I(Y;Z) = 3 – I(Y;X) + I(Y;Z|X).I(Y;Z)=3−I(Y;X)+I(Y;Z∣X).

Since $I(Y;X,Z) = I(Y;X) = I(X;Y)$, we have $I(Y;Z|X) \leq I(X;Z)$. Therefore, we have

I(Y;Z) \geq 3 – I(X;Y) + I(X;Z|Y).I(Y;Z)≥3−I(X;Y)+I(X;Z∣Y).

For a lower bound of $I(X;Z)$, note that $I(X;Z|Y) \geq 0$, and hence $I(X;Z) \geq 3 – I(X;Y)$. For an upper bound of $I(X;Z)$, note that $I(X;Z) \leq \min{H(X),H(Z)}$. To see this, note that

H(X) = H(X|Z) + I(X;Z) \geq I(X;Z),H(X)=H(X∣Z)+I(X;Z)≥I(X;Z),

and similarly $H(Z) \geq I(X;Z)$. Therefore, we have

3 – I(X;Y) \leq I(X;Z) \leq \min\{H(X),H(Z)\}.3−I(X;Y)≤I(X;Z)≤min{H(X),H(Z)}.

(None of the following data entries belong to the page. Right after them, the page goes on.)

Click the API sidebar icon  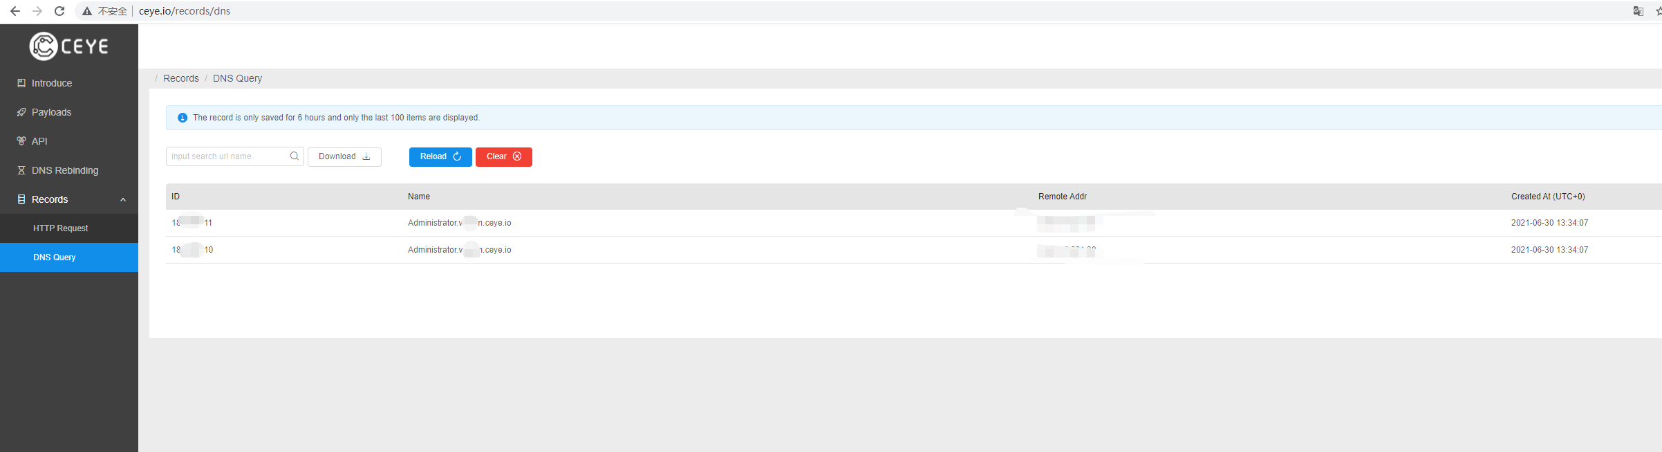21,141
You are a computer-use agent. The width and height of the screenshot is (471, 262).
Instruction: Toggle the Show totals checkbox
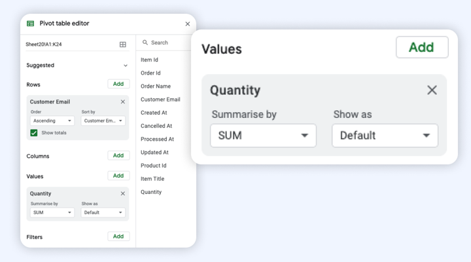33,133

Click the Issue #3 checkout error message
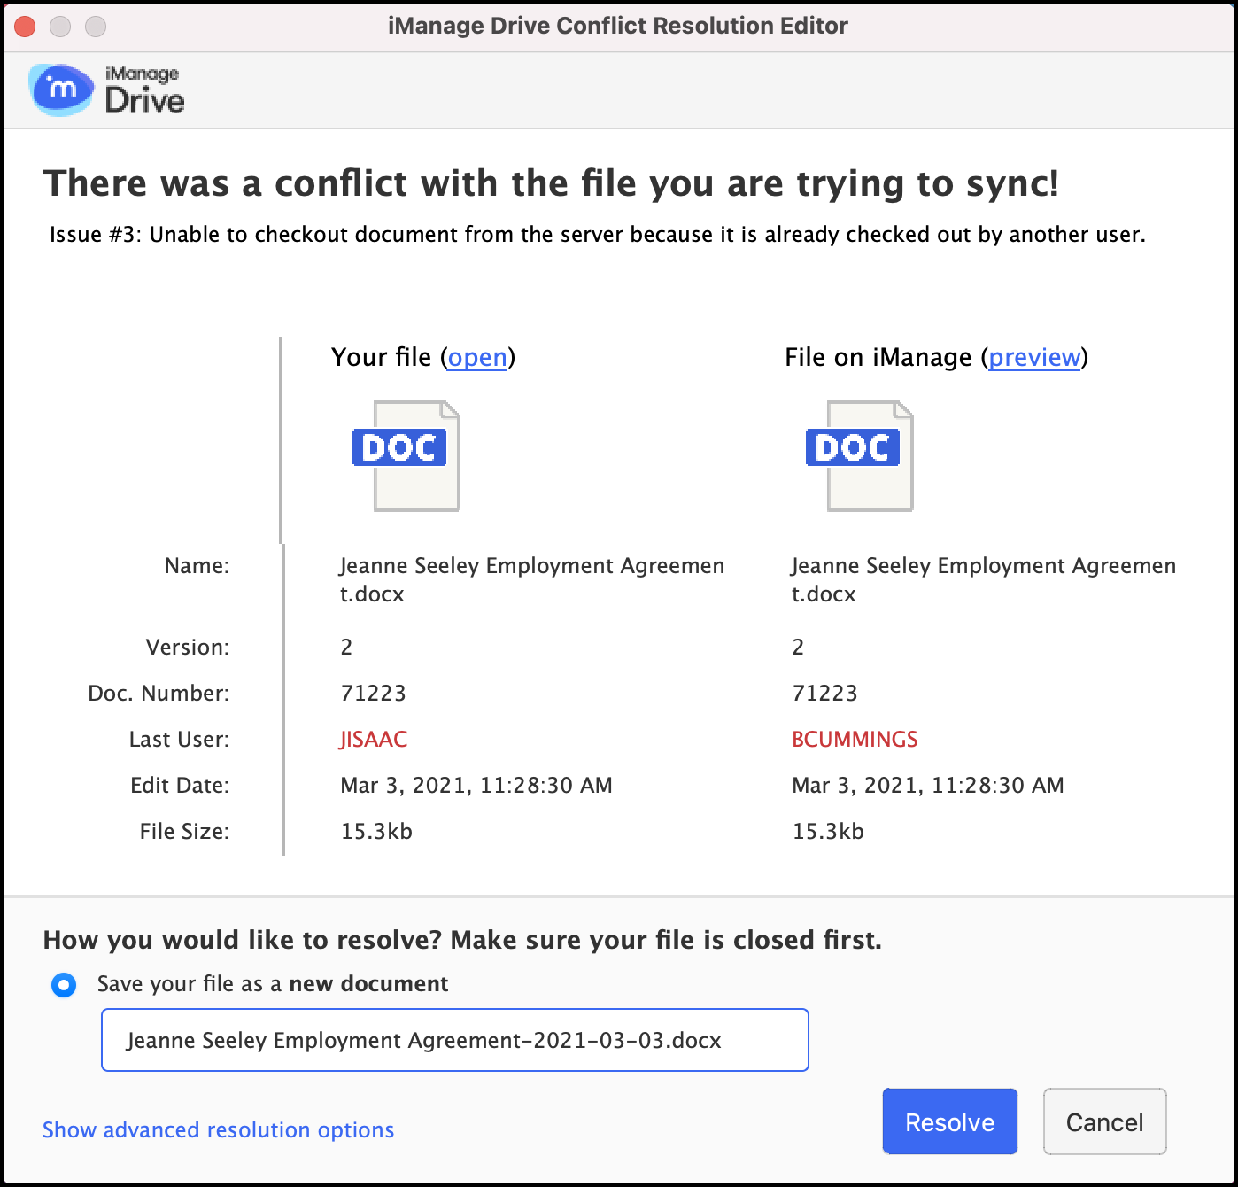pyautogui.click(x=597, y=235)
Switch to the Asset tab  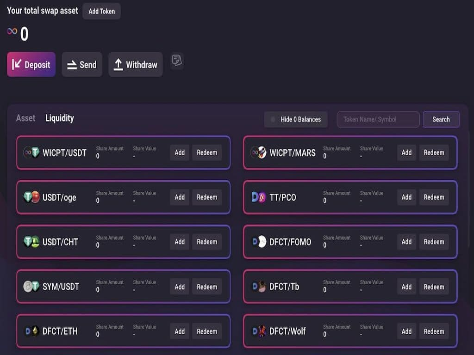(25, 118)
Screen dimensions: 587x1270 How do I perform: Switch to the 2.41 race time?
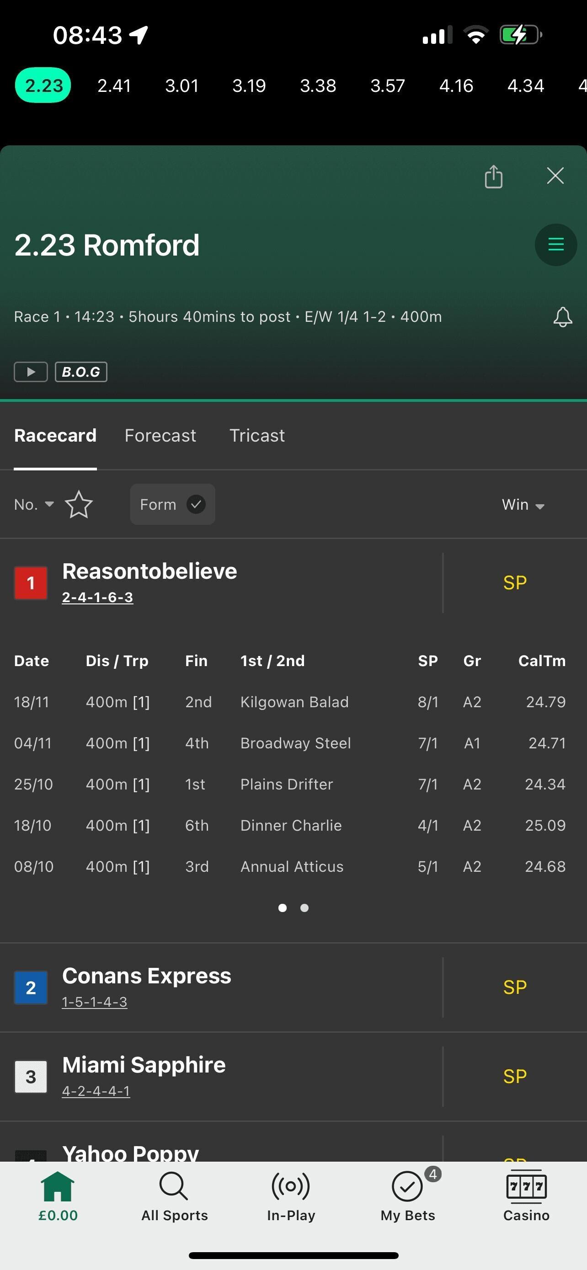coord(114,86)
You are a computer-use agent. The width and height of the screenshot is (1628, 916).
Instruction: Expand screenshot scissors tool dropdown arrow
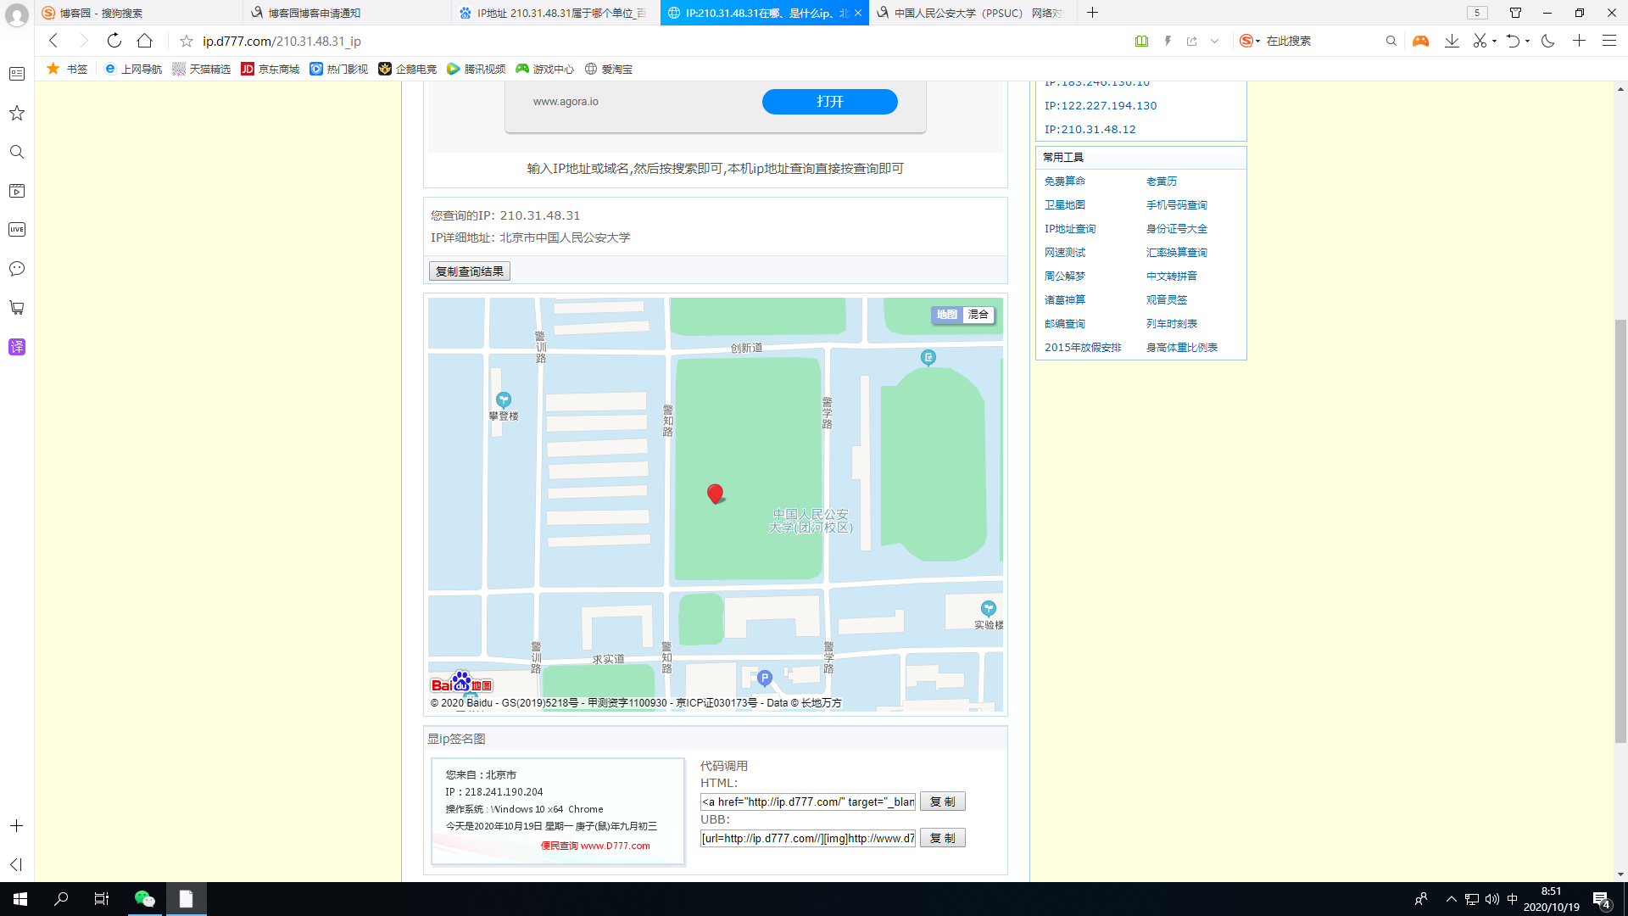point(1494,41)
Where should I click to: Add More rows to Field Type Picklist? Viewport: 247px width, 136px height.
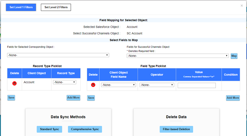pos(233,98)
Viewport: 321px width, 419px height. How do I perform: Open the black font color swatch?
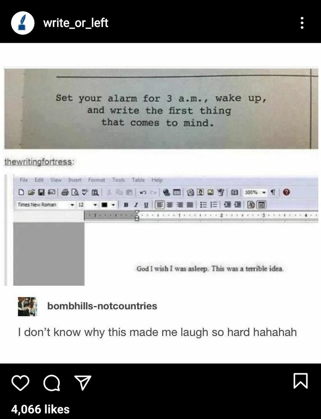(104, 205)
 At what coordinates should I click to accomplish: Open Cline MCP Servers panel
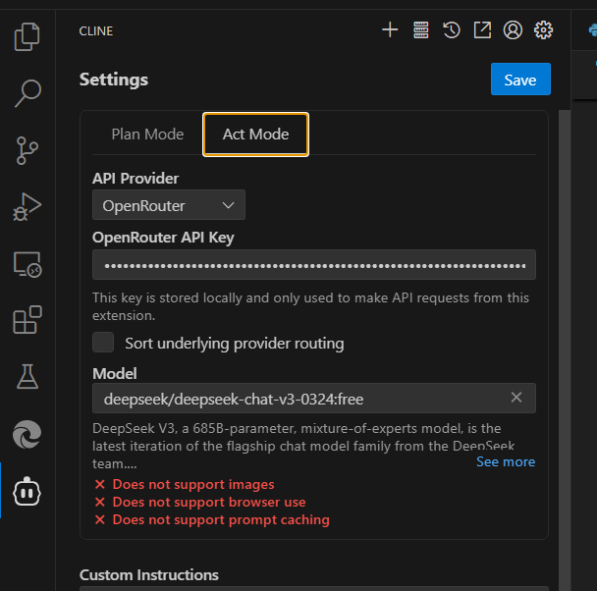420,30
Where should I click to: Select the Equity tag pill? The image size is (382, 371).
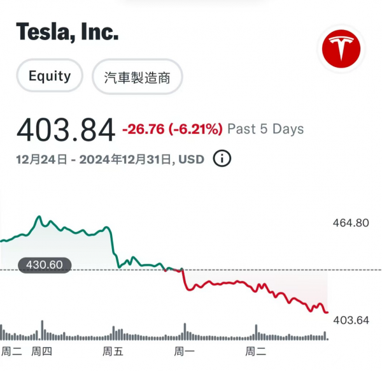[x=50, y=76]
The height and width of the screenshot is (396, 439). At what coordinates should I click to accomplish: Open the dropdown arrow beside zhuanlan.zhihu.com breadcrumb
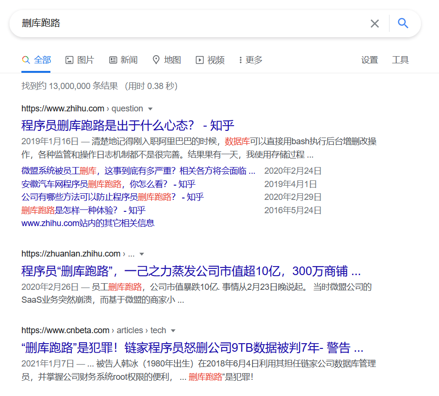(x=141, y=254)
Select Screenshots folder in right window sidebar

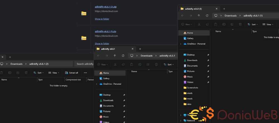(x=193, y=88)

For $I(Y;Z)$, we can use similar arguments to derive that

3 – I(X;Y) \leq I(Y;Z) \leq \min\{H(Y),H(Z)\}.3−I(X;Y)≤I(Y;Z)≤min{H(Y),H(Z)}.

Textbooks


• An Introduction to Stochastic Modeling, Fourth Edition by Pinsky and Karlin (freely
available through the university library here)
• Essentials of Stochastic Processes, Third Edition by Durrett (freely available through
the university library here)
To reiterate, the textbooks are freely available through the university library. Note that
you must be connected to the university Wi-Fi or VPN to access the ebooks from the library
links. Furthermore, the library links take some time to populate, so do not be alarmed if
the webpage looks bare for a few seconds.

此图像的alt属性为空;文件名为%E7%B2%89%E7%AC%94%E5%AD%97%E6%B5%B7%E6%8A%A5-1024x575-10.png
CSE208 information theory

Statistics-lab™可以为您提供soe.ucsc.edu CSE208 information theory信息论课程的代写代考辅导服务! 请认准Statistics-lab™. Statistics-lab™为您的留学生涯保驾护航。